Did you know that consumers throw away an estimated 60% of clothes within a year of purchase? This is shocking to me, as I still own a T-shirt or two from my high school years. The fashion industry is responsible for about 10% of global carbon emissions, more than international flights and maritime shipping combined. Companies mass-producing a continuous flow of new, cheap designs like Shein have a disastrous impact on the environment. Some experts also claim that fast fashion has a negative impact on customers’ mental health, leading to feelings of inadequacy if they don’t regularly purchase new items, to impulsive buying decisions, followed by regret and guilt. We have all bought something online and regretted it weeks later, but the fast fashion industry takes it to the next level.

Besides consumers and the environment, established companies are also suffering from the recent dynamics of the industry. Notably, Amazon reacted with a surprising strategic move, a very strong signal that they want to be better positioned to compete with Shein.

Amazon Lowers Fees for Low-priced Clothes

Shortly before the Shein IPO, Amazon announced they were going to reduce the fees they charge their 3rd party sellers on clothing products priced below $15 to 5%. For items priced between $15 to $20, fees will drop to 10%. That is a massive improvement from the previous 17% they were charging. For items priced above $20, prices will not change.

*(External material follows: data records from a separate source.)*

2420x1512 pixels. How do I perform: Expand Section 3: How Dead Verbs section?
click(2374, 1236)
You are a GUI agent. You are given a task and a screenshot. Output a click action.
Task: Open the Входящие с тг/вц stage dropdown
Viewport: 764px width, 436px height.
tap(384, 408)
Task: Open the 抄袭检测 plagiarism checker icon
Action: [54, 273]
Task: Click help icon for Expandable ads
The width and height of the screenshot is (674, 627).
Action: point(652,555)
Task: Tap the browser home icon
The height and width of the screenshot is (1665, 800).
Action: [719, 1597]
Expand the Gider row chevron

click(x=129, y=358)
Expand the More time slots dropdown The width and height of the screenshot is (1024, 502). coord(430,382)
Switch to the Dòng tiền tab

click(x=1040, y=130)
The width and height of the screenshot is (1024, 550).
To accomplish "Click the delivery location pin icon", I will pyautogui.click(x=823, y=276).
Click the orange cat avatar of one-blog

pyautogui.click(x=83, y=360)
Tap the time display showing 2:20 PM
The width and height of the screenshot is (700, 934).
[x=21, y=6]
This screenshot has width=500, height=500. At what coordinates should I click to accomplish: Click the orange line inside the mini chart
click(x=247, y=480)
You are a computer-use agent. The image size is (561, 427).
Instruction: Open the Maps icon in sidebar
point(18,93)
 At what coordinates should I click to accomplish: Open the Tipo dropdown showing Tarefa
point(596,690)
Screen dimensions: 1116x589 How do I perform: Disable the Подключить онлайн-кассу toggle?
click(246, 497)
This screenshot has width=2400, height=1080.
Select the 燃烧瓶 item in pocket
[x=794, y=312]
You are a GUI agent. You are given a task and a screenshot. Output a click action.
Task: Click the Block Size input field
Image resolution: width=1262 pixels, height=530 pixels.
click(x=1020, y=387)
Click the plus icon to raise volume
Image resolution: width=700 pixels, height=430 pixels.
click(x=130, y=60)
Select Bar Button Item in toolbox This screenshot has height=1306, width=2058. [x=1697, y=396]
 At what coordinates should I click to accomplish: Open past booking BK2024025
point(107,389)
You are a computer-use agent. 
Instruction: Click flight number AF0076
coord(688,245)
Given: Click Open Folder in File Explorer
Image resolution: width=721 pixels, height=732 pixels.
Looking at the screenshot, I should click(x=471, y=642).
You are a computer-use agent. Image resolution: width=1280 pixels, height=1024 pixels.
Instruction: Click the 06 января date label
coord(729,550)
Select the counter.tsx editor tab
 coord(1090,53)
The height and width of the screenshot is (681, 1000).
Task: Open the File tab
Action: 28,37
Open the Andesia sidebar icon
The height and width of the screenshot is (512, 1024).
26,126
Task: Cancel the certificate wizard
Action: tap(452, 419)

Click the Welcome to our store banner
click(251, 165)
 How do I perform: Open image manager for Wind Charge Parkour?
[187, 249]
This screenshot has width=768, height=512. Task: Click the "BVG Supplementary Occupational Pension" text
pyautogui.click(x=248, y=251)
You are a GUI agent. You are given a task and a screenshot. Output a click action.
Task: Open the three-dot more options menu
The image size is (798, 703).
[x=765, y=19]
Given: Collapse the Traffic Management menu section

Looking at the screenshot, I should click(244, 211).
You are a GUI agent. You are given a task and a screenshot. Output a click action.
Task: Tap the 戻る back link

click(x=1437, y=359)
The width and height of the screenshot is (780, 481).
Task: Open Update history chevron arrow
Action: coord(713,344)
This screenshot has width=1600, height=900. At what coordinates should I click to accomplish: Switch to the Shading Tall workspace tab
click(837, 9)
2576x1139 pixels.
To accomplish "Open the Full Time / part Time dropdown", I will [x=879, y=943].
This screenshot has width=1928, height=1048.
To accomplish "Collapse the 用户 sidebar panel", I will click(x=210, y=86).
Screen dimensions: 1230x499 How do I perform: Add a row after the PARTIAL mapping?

This is newsworthy, Amazon very rarely decreases fees for their sellers. The fees 3rd party sellers are paying to Amazon are such a large source of revenue that they must have very strong reasons to reduce them, even if only focusing on very specific items. It is very clear that this decision targets competitors in the fast fashion industry. These changes will go into effect January 15, 2024, once the holiday season is over.

What Does That Mean for 3rd-party Sellers and for Shoppers?

This new strategy will directly impact shoppers as well as 3rd party sellers. I am not qualified to analyze how a more favorable environment for fast fashion brands will influence customers’ mental health and perception of environmental issues. However, I am certain that this will give them more options at lower price points. As of 2023, Amazon Prime has a total of 174.9 million users in the United States, and certainly many of them will enjoy free shipping and free returns on low-priced clothes.

The situation is darker for 3rd party sellers. A decrease in selling fees sounds like a great thing and immediate improvement of their bottom line. Unfortunately, the industry is so competitive that this will most likely trigger further price wars and lower prices.

Example of how this could affect sellers

In this fictional example above, a company decides to lower their price from $12 to $10 to reach the 5% fee threshold and be more competitive. Their fees decrease by $1.5, but every other expense remains the same. At the end of the day, the company will need to sell twice as many units as before to maintain their total net profit.

As you can see, a decrease in fees does not always mean a higher net margin for sellers. But again, this is just a fictional example and there is no way to accurately forecast how things will play out.

Collateral Damage of the Amazon-Shein price war

The intensifying competition from Shein and Temu in the fast fashion industry, and the attempts from Amazon to capture part of this market are significantly affecting established retailers like Etsy or Gap. These companies are struggling to match the low prices and rapid production rates of the fast-fashion giants. It is also putting a lot of pressure on advertising costs.

This competitive pressure is forcing these traditional retailers to reevaluate and innovate their strategies, focusing on differentiating aspects like customer service, store experience, or unique marketing approaches to retain customer interest and market share. Competing on price can be a winning strategy, but in that case, established companies will need to provide value beyond pricing. That being said, with the ever-increasing cost of logistics, I wonder how ultra-low-cost clothing sellers will remain profitable. If large companies such as Amazon start charging for returns (yes I know, this sounds crazy), customers may return to retail stores to try clothes before purchasing.


Amazon’s surprising but logical strategy to lower their fees for some clothing items will shake things up in the fast fashion game. It’s a bold move to attract customers with lower prices and compete with Shein, but it also means sellers have to get creative to stay profitable in a market where prices keep dropping. This Amazon vs. Shein showdown isn’t just about who sells more tees; it’s reshaping the future of the fast fashion industry. With increasing costs and pressure on traditional retailers, we can expect continuous change in that space.